Check out some more 1920s slang here, and below is a clip from the film ‘The Roaring Twenties’, starring James Cagney and Humphrey Bogart.

Article: Language is Music (from the New Yorker)

I just read a fascinating article posted in the New Yorker, by Mary Hawthorne, entitled LANGUAGE IS MUSIC. Most of the piece is a response (from various translators) regarding an editorial by Lawrence Summers in the NYT, which opined that, ‘English’s emergence as the global language, along with the rapid progress in machine translation and the fragmentation of languages spoken around the world, make it less clear that the substantial investment necessary to speak a foreign tongue is universally worthwhile.

Naturally, there was much disagreement over his points in numbered paragraph 5. Quite honestly, I do think that learning a second (or third) language is something that ought to be done. It needs to be taught properly at the lower grades, when learning of languages has been shown to be easier. There ought to be more opportunities for immersion, as well. Learning another language is learning a different way to think, a different way to view the world. And, as David Bellos states, ‘mastery of a foreign language is a prerequisite for understanding how to use your own.’

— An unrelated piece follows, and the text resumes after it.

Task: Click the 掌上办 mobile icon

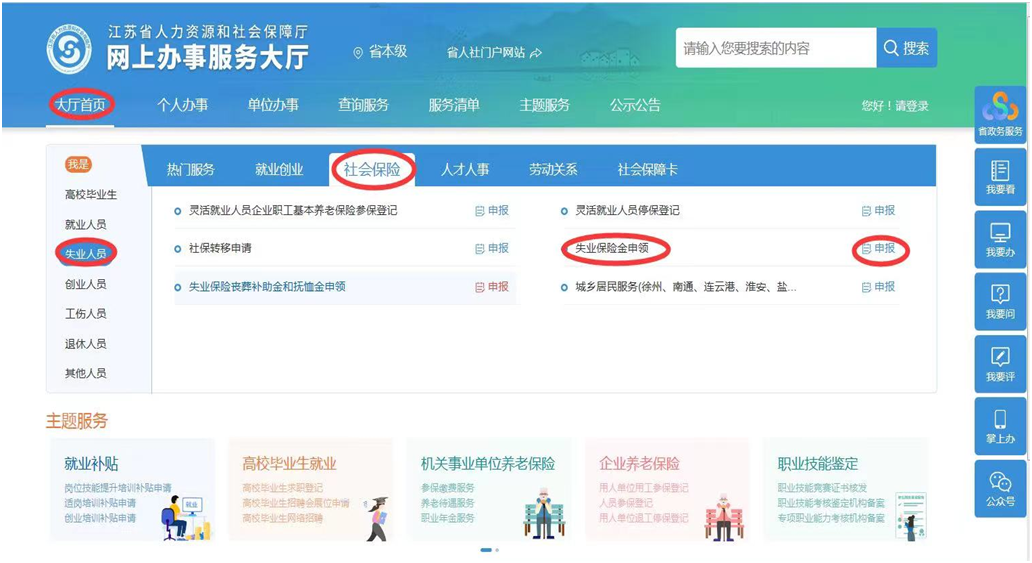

Am I biased? Yes, probably. I would have loved to have decent instruction in French when I was younger, but the teachers I had most years barely knew any more than their students, having (I’m guessing) drawn the short straw or had the free period needing filled. (And, alas, my parents chose not to put me in French immersion schooling, though I think I would have done well.) So now I plod along, working haphazardly to learn a bit more French. To be honest, properly learning a foreign language is a lot of work. With everything else that I do, I just don’t have time to devote hours every day to study.

Still, I’ll keep at it, though progress is slow. In the meantime, I’ll continue reading French works in translation, and maybe someday I’ll know enough French to read Simone de Beauvoir’s ‘L’Invitée’. I have a copy, and it’s waiting for that moment.